Reproduce word for word the lines between those holding "Open the All questions tab dropdown arrow" and "Click the Y-channel", inclusive, and nothing else from the data below.

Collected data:
——————————

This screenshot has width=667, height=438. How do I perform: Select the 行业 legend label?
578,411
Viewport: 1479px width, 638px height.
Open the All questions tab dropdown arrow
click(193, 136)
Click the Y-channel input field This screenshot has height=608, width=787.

——————————

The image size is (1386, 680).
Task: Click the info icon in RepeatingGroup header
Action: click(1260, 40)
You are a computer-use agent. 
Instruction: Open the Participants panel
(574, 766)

——————————

▶ **TASK SOLUTION**
Open the All questions tab dropdown arrow
click(193, 136)
Click the Y-channel input field This screenshot has height=608, width=787.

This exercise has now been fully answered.